- [Record extracts]
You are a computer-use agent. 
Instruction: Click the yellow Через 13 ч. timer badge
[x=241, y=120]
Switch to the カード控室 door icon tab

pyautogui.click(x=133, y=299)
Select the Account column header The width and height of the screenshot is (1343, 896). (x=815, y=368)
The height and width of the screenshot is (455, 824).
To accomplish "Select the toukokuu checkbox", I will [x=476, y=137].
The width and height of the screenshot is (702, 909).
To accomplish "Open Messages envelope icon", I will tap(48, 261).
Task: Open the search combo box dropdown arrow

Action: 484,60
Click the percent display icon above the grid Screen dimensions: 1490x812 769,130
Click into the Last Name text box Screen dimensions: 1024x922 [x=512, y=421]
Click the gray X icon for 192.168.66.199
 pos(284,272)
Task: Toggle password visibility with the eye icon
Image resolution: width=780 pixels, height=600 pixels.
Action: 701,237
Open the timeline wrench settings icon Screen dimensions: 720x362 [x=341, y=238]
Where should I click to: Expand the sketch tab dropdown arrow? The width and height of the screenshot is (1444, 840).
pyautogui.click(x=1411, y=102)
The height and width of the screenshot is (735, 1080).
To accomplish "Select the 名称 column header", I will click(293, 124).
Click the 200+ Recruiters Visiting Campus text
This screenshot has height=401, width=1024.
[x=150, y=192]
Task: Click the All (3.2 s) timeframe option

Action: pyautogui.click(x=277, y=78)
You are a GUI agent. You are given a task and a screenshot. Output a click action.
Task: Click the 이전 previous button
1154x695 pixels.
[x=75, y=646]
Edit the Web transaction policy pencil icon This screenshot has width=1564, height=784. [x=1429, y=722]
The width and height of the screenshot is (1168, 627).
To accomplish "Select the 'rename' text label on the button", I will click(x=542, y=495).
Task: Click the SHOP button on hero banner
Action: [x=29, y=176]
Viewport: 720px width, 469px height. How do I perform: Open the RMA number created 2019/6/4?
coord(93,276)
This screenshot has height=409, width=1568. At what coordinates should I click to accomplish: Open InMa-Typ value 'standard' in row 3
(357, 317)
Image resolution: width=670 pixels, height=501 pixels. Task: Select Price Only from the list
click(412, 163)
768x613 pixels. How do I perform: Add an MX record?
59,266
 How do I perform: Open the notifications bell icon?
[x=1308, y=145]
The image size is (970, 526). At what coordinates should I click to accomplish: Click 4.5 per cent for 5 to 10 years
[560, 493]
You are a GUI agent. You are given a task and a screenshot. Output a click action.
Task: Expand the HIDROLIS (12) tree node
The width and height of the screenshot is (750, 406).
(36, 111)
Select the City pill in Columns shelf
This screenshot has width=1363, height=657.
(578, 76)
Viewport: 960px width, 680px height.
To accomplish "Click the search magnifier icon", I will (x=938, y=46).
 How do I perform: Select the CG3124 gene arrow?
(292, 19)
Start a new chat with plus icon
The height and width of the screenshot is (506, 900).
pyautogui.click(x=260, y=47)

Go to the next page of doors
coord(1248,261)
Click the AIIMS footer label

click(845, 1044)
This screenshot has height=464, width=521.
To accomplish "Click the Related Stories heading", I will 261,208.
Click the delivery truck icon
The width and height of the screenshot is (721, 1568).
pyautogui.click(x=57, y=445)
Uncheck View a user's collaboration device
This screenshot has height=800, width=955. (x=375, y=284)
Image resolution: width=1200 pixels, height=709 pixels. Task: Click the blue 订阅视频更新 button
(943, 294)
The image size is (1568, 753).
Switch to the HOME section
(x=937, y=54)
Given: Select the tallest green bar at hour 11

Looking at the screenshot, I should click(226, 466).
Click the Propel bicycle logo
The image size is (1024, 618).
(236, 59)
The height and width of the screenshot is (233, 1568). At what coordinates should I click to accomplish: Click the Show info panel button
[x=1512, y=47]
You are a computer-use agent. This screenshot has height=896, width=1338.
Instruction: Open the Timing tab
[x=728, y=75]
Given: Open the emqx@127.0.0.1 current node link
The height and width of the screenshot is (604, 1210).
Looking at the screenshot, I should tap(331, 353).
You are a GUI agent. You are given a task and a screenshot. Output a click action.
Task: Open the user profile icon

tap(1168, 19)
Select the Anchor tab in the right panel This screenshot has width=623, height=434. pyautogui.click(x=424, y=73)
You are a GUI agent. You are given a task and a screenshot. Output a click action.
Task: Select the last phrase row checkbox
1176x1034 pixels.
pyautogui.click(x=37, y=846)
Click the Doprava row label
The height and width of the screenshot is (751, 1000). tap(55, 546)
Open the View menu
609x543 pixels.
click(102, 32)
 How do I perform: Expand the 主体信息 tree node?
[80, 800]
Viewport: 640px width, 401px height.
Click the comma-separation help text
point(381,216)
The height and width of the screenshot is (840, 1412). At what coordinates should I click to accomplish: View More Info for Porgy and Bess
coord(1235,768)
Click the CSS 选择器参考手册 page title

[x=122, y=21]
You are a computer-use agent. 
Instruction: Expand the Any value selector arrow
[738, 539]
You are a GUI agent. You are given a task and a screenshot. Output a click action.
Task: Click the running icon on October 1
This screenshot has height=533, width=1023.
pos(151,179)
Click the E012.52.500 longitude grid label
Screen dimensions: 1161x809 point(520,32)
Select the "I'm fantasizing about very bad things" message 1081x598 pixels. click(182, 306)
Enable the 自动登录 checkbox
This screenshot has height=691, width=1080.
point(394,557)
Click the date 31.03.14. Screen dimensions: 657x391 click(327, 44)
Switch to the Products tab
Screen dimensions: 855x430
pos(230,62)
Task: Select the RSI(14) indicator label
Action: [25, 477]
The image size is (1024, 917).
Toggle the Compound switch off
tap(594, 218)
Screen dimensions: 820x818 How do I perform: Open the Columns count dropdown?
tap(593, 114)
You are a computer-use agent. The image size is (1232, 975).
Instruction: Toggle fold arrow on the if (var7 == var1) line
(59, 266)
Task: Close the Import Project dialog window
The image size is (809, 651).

- [What you have to do] Each line of the data must be copied exactly as it appears.

- [Output of the exercise]
You are a computer-use agent. 
Instruction: Click the yellow Через 13 ч. timer badge
[x=241, y=120]
Switch to the カード控室 door icon tab

pyautogui.click(x=133, y=299)
Select the Account column header The width and height of the screenshot is (1343, 896). (x=815, y=368)
The height and width of the screenshot is (455, 824).
To accomplish "Select the toukokuu checkbox", I will [x=476, y=137].
The width and height of the screenshot is (702, 909).
To accomplish "Open Messages envelope icon", I will tap(48, 261).
Task: Open the search combo box dropdown arrow

Action: 484,60
Click the percent display icon above the grid Screen dimensions: 1490x812 769,130
Click into the Last Name text box Screen dimensions: 1024x922 [x=512, y=421]
Click the gray X icon for 192.168.66.199
 pos(284,272)
Task: Toggle password visibility with the eye icon
Image resolution: width=780 pixels, height=600 pixels.
Action: 701,237
Open the timeline wrench settings icon Screen dimensions: 720x362 [x=341, y=238]
Where should I click to: Expand the sketch tab dropdown arrow? The width and height of the screenshot is (1444, 840).
pyautogui.click(x=1411, y=102)
The height and width of the screenshot is (735, 1080).
To accomplish "Select the 名称 column header", I will click(293, 124).
Click the 200+ Recruiters Visiting Campus text
This screenshot has height=401, width=1024.
[x=150, y=192]
Task: Click the All (3.2 s) timeframe option

Action: pyautogui.click(x=277, y=78)
You are a GUI agent. You are given a task and a screenshot. Output a click action.
Task: Click the 이전 previous button
1154x695 pixels.
[x=75, y=646]
Edit the Web transaction policy pencil icon This screenshot has width=1564, height=784. [x=1429, y=722]
The width and height of the screenshot is (1168, 627).
To accomplish "Select the 'rename' text label on the button", I will click(x=542, y=495).
Task: Click the SHOP button on hero banner
Action: [x=29, y=176]
Viewport: 720px width, 469px height. How do I perform: Open the RMA number created 2019/6/4?
coord(93,276)
This screenshot has height=409, width=1568. At what coordinates should I click to accomplish: Open InMa-Typ value 'standard' in row 3
(357, 317)
Image resolution: width=670 pixels, height=501 pixels. Task: Select Price Only from the list
click(412, 163)
768x613 pixels. How do I perform: Add an MX record?
59,266
 How do I perform: Open the notifications bell icon?
[x=1308, y=145]
The image size is (970, 526). At what coordinates should I click to accomplish: Click 4.5 per cent for 5 to 10 years
[560, 493]
You are a GUI agent. You are given a task and a screenshot. Output a click action.
Task: Expand the HIDROLIS (12) tree node
The width and height of the screenshot is (750, 406).
(36, 111)
Select the City pill in Columns shelf
This screenshot has width=1363, height=657.
(578, 76)
Viewport: 960px width, 680px height.
To accomplish "Click the search magnifier icon", I will (x=938, y=46).
 How do I perform: Select the CG3124 gene arrow?
(292, 19)
Start a new chat with plus icon
The height and width of the screenshot is (506, 900).
pyautogui.click(x=260, y=47)

Go to the next page of doors
coord(1248,261)
Click the AIIMS footer label

click(845, 1044)
This screenshot has height=464, width=521.
To accomplish "Click the Related Stories heading", I will 261,208.
Click the delivery truck icon
The width and height of the screenshot is (721, 1568).
pyautogui.click(x=57, y=445)
Uncheck View a user's collaboration device
This screenshot has height=800, width=955. (x=375, y=284)
Image resolution: width=1200 pixels, height=709 pixels. Task: Click the blue 订阅视频更新 button
(943, 294)
The image size is (1568, 753).
Switch to the HOME section
(x=937, y=54)
Given: Select the tallest green bar at hour 11

Looking at the screenshot, I should click(226, 466).
Click the Propel bicycle logo
The image size is (1024, 618).
(236, 59)
The height and width of the screenshot is (233, 1568). At what coordinates should I click to accomplish: Click the Show info panel button
[x=1512, y=47]
You are a computer-use agent. This screenshot has height=896, width=1338.
Instruction: Open the Timing tab
[x=728, y=75]
Given: Open the emqx@127.0.0.1 current node link
The height and width of the screenshot is (604, 1210).
Looking at the screenshot, I should tap(331, 353).
You are a GUI agent. You are given a task and a screenshot. Output a click action.
Task: Open the user profile icon

tap(1168, 19)
Select the Anchor tab in the right panel This screenshot has width=623, height=434. pyautogui.click(x=424, y=73)
You are a GUI agent. You are given a task and a screenshot. Output a click action.
Task: Select the last phrase row checkbox
1176x1034 pixels.
pyautogui.click(x=37, y=846)
Click the Doprava row label
The height and width of the screenshot is (751, 1000). tap(55, 546)
Open the View menu
609x543 pixels.
click(102, 32)
 How do I perform: Expand the 主体信息 tree node?
[80, 800]
Viewport: 640px width, 401px height.
Click the comma-separation help text
point(381,216)
The height and width of the screenshot is (840, 1412). At what coordinates should I click to accomplish: View More Info for Porgy and Bess
coord(1235,768)
Click the CSS 选择器参考手册 page title

[x=122, y=21]
You are a computer-use agent. 
Instruction: Expand the Any value selector arrow
[738, 539]
You are a GUI agent. You are given a task and a screenshot. Output a click action.
Task: Click the running icon on October 1
This screenshot has height=533, width=1023.
pos(151,179)
Click the E012.52.500 longitude grid label
Screen dimensions: 1161x809 point(520,32)
Select the "I'm fantasizing about very bad things" message 1081x598 pixels. click(182, 306)
Enable the 自动登录 checkbox
This screenshot has height=691, width=1080.
point(394,557)
Click the date 31.03.14. Screen dimensions: 657x391 click(327, 44)
Switch to the Products tab
Screen dimensions: 855x430
pos(230,62)
Task: Select the RSI(14) indicator label
Action: [25, 477]
The image size is (1024, 917).
Toggle the Compound switch off
tap(594, 218)
Screen dimensions: 820x818 How do I perform: Open the Columns count dropdown?
tap(593, 114)
You are a computer-use agent. The image size is (1232, 975).
Instruction: Toggle fold arrow on the if (var7 == var1) line
(59, 266)
Task: Close the Import Project dialog window
The image size is (809, 651).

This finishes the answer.